The street where the murder took place is narrow now, but in the sixteenth century it was not much wider than an alley, and this made Hamilton's task easier. He got into an empty house where the Sheriff court-house now stands, and took the lintel from the door in the dyke behind it, so that afterwards he could get away on horseback without delay. Then he blocked the lane with thorn bushes to hold up the pursuit. On the floor of the front room, he placed a large feather-bed, so that his footsteps would be noiseless. To conceal his shadow, he hung the room with black drapery, and cut a hole below the lattice for his musket, which he loaded with four bullets.

The Regent Moray left his lodging, some way down the street, and began to ride through the press of people that had collected to watch him set out for Edinburgh. When he came opposite the house, Hamilton fired. A bullet passed through the Regent's body, killing the horse of the man on his left, and he was helped back to his lodging, to die during the night. Meantime, Hamilton had rushed to the back door of the house, leaped on his horse, and escaped.

When the news was taken to Queen Mary, she was eager to reward him with a pension out of her French income. In France, he was received as a tremendous fellow-a champion among assassins-and his admirers selected a French general as his next victim, but he declined the honour.
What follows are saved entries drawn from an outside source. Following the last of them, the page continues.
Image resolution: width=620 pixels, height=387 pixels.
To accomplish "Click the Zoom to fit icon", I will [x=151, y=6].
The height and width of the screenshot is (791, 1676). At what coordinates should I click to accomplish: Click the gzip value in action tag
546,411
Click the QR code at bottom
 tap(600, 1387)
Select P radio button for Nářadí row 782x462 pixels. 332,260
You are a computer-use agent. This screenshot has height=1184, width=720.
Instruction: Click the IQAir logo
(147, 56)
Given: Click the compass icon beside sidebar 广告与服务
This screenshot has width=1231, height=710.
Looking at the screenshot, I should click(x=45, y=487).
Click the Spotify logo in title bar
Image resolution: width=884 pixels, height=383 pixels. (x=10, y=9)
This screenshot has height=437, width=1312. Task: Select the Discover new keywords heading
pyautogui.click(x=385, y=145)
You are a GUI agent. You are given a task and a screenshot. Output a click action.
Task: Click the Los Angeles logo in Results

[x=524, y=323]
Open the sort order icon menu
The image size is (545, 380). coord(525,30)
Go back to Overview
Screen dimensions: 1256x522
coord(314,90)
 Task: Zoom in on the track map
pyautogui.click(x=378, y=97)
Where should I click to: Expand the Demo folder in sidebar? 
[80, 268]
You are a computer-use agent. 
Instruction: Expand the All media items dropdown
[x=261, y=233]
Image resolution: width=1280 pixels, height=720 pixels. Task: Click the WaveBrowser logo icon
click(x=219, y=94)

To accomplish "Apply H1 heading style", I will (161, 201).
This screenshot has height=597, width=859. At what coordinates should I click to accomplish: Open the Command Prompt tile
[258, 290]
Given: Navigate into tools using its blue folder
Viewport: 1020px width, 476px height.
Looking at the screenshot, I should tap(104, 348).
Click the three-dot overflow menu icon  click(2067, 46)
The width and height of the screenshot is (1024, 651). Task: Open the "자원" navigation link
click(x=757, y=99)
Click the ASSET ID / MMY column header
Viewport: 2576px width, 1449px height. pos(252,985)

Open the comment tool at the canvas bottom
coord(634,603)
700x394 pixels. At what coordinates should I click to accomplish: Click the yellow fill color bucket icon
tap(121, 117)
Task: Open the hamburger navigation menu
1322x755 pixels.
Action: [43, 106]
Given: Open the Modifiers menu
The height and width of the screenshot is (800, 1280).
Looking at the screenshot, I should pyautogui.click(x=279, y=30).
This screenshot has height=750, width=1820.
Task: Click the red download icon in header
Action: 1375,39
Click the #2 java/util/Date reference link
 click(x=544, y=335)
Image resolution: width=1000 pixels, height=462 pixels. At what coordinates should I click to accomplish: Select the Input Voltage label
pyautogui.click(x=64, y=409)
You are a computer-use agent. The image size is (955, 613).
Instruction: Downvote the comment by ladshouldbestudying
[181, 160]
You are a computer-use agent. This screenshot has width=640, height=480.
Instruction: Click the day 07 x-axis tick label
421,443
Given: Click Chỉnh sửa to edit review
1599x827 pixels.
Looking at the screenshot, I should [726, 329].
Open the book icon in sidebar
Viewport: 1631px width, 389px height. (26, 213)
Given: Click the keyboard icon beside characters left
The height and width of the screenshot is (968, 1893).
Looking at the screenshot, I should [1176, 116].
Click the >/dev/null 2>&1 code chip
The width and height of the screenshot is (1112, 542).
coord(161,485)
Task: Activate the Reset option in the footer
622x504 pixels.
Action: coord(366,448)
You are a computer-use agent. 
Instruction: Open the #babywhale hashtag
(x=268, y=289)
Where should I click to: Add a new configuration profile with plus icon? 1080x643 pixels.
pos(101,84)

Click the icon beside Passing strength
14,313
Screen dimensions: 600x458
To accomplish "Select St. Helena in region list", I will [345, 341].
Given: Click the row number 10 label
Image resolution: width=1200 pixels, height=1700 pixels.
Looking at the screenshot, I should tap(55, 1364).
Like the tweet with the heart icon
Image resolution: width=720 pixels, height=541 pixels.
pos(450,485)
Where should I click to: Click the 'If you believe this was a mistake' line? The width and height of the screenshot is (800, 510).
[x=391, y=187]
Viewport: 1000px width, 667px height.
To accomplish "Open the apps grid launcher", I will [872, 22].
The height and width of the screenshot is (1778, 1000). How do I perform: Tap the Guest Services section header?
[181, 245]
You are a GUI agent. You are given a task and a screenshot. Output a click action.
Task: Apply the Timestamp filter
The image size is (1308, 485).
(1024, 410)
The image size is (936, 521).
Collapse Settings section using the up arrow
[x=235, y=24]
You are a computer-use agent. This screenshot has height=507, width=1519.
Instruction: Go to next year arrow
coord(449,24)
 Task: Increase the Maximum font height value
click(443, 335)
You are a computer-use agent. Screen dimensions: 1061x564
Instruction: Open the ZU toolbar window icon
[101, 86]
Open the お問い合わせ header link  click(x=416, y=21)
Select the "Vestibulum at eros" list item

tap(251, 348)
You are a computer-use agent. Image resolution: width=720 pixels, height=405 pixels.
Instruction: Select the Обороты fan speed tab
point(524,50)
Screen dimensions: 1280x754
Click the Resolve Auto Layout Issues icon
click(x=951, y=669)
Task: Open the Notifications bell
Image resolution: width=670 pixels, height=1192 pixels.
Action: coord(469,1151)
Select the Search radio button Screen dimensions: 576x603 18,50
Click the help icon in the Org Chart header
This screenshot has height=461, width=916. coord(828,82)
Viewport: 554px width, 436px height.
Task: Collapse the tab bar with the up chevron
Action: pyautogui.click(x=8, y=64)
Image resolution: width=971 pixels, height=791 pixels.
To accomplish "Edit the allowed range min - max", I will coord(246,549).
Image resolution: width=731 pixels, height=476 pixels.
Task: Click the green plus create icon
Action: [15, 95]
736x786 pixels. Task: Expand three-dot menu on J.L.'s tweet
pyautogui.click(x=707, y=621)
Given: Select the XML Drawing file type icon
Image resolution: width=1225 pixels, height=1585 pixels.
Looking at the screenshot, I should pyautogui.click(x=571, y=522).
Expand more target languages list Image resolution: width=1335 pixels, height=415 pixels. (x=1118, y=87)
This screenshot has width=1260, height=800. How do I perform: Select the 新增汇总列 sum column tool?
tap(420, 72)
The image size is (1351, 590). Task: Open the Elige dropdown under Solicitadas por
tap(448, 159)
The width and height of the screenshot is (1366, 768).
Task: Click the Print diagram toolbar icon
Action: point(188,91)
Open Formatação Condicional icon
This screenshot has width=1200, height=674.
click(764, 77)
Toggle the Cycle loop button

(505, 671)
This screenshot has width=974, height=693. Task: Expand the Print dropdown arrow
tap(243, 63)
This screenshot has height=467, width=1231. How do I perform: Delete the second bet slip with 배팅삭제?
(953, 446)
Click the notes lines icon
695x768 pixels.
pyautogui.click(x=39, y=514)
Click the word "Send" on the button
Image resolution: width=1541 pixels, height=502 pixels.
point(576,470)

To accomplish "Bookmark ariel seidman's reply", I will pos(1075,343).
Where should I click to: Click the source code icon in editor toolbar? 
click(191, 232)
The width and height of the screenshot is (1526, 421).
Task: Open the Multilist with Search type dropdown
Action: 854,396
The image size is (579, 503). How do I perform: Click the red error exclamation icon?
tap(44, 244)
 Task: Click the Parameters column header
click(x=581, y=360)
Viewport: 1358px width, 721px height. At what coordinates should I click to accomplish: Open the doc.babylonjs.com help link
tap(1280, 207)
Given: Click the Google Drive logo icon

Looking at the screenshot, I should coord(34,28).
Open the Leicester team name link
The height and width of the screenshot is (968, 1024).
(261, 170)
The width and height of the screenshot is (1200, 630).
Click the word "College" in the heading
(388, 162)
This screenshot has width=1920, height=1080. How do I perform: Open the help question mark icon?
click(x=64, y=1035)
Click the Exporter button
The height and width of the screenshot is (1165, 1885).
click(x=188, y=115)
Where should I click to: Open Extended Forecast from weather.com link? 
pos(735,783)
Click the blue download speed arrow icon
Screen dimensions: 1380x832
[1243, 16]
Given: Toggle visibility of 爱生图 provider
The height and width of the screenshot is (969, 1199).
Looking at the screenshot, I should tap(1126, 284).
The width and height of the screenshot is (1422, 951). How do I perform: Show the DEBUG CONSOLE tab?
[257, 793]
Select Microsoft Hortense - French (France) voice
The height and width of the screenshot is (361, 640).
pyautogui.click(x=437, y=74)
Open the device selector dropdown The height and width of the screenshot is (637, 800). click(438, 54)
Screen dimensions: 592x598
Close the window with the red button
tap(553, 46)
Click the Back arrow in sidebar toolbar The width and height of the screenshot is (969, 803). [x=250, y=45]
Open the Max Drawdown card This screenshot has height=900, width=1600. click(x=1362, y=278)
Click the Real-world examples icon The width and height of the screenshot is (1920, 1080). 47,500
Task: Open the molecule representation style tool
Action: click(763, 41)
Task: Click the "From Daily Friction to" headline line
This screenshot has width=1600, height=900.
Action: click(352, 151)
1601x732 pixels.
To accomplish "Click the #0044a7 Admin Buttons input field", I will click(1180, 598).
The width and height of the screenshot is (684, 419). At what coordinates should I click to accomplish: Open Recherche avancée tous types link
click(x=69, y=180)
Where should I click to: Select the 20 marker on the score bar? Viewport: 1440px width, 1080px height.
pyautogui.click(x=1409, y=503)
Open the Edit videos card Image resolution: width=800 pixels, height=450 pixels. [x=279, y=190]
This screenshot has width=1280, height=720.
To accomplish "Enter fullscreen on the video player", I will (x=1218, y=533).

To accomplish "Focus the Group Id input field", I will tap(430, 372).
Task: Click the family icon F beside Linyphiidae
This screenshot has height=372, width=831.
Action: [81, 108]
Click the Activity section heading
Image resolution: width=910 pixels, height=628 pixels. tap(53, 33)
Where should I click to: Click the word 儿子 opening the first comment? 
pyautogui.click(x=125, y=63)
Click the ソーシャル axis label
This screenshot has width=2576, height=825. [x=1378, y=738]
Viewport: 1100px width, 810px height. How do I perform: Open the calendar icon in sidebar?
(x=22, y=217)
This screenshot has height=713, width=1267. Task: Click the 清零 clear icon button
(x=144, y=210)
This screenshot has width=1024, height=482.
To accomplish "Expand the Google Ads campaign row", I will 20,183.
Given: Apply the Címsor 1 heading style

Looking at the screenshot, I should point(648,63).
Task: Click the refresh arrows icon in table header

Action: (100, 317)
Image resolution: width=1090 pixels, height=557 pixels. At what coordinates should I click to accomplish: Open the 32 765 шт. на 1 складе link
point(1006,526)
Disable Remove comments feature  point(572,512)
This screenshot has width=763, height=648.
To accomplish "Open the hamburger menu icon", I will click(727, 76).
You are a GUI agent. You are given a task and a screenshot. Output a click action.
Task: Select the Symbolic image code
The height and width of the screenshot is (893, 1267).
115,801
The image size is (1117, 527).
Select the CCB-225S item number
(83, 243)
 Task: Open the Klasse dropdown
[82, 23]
Far from helping Queen Mary's cause in Scotland, the murder of the Regent Moray drove the wedge of dissension deeper into the nation, and gave Queen Elizabeth a chance to continue playing the double game at which she was so adroit: a game that ended a few minutes after ten o'clock on a February morning in 1587 upon a black-draped scaffold built beside the hearth, where a fire of logs was blazing, in the great hall of Fotheringhay Castle.